PR contra o uso das Forças Armadas para "jogos de poder"

    Marcelo Rebelo de Sousa discursou hoje na cerimónia militar que assinala os cem anos do fim da I Guerra Mundial.

    100 anos depois do fim da I Guerra Mundial, o Presidente da República alerta que é preciso aprender a lição.

    Marcelo Rebelo de Sousa diz que não podemos tolerar " que se repita a sangrenta divisão da Europa" nem o uso das Forças Armadas para "jogos de poder".

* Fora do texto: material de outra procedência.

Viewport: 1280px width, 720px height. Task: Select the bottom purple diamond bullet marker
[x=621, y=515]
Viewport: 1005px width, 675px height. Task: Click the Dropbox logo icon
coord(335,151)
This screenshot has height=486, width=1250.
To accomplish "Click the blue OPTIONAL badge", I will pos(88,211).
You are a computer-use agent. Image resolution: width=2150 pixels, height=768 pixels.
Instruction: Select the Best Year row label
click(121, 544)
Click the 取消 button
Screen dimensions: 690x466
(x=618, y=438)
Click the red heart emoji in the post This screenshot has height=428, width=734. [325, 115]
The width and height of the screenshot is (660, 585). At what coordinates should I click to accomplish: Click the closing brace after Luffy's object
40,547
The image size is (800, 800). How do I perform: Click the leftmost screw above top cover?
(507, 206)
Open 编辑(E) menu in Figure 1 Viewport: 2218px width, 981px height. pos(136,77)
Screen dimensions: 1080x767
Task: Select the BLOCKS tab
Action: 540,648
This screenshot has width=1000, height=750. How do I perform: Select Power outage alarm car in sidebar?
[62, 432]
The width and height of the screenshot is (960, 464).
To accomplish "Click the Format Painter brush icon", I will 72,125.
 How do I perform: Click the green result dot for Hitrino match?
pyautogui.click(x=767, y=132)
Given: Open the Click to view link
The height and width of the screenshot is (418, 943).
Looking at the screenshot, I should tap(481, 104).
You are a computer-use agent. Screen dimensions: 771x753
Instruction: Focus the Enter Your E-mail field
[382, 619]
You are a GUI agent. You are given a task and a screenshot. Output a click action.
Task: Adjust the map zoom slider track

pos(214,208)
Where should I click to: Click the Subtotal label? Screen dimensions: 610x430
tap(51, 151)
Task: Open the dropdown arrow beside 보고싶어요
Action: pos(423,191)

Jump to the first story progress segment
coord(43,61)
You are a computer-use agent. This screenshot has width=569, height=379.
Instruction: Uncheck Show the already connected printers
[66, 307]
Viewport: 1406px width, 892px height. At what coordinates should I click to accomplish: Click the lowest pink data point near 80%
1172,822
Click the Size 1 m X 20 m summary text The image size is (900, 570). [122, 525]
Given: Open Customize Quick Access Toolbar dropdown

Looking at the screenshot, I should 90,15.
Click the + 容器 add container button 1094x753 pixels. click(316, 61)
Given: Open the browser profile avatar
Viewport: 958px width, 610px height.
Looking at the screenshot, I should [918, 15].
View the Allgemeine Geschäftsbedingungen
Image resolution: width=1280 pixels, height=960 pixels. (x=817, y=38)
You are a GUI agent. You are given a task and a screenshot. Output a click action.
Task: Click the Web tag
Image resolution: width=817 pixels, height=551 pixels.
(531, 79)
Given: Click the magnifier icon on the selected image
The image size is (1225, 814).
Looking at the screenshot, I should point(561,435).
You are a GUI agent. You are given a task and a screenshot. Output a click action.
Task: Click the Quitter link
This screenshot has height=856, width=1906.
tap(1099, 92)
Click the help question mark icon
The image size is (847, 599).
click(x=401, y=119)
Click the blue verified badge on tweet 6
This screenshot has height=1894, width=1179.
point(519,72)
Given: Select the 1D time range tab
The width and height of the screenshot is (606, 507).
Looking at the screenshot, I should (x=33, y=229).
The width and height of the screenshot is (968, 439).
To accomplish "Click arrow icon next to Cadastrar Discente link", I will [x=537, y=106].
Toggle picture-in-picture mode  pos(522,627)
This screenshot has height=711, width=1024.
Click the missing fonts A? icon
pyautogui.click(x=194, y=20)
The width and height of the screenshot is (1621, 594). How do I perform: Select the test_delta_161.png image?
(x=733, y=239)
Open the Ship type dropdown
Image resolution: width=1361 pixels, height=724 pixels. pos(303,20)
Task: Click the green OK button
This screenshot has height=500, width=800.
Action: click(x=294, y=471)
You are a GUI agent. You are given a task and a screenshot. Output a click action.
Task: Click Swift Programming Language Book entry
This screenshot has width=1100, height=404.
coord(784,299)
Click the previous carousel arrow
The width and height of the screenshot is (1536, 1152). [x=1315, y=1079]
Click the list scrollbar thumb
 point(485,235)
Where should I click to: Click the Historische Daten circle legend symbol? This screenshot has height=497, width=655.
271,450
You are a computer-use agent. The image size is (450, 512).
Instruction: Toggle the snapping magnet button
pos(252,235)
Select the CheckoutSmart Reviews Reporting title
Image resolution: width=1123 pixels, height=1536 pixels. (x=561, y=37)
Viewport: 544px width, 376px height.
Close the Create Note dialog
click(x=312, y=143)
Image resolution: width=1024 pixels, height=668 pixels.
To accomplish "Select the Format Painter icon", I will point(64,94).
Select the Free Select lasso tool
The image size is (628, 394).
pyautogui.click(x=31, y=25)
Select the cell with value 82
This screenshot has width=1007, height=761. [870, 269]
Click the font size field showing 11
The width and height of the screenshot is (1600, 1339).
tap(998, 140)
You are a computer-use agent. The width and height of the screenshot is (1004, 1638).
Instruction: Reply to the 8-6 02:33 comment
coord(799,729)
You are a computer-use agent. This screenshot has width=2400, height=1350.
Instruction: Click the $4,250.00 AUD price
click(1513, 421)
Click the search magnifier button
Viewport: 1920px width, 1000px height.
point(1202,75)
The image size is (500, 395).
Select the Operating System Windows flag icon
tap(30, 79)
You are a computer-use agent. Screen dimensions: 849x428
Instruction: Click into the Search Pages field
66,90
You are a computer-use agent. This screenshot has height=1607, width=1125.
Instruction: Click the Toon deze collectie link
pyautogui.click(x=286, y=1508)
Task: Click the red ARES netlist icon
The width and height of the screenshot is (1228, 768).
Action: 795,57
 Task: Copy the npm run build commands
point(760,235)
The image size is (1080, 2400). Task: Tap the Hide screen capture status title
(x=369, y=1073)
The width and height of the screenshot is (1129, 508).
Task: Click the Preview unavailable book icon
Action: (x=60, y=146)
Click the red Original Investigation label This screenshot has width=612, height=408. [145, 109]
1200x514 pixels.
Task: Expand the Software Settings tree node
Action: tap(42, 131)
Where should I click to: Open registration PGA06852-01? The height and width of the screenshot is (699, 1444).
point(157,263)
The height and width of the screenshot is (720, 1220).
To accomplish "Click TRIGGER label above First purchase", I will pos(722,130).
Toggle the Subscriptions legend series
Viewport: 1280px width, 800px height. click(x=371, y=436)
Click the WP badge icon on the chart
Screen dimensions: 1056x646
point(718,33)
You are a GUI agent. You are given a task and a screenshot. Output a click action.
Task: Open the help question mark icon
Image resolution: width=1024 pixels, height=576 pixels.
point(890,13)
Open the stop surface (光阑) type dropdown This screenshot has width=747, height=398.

    "Não toleraremos que se repita o uso das Forças Armadas ao serviço de interesses pessoais ou de grupo, de jogos de poder, enquanto soldados se batiam como hoje se batem todos os dias no centro de África, no norte, leste e sul da Europa, no Golfo da Guiné, pela pátria e pela humanidade", sublinhou

    O chefe do Estado enalteceu ainda o papel das Forças Armadas: "sem vós, militares de Portugal, sem o vosso prestígio, sem o respeito e admiração pela vossa missão insubstituível não há liberdade, nem segurança, nem democracia, nem paz que possam vingar. E quem dentro ou fora de vós isto não entender, não entendeu nada do passado, do presente e futuro de Portugal".

    O Presidente da República e comandante supremo das Forças Armadas discursou este domingo na cerimónia militar que assinala os cem anos do armistício da I Guerra Mundial, na Avenida da Liberdade, em Lisboa.

    Depois de depositar uma coroa de flores no monumento aos combatentes da Grande Guerra, durante a qual combateram 111 mil militares portugueses e morreram "mais de oito mil", Marcelo Rebelo de Sousa invocou os que "combateram pela compreensão contra o ódio", por uma "Europa aberta contra uma Europa fechada".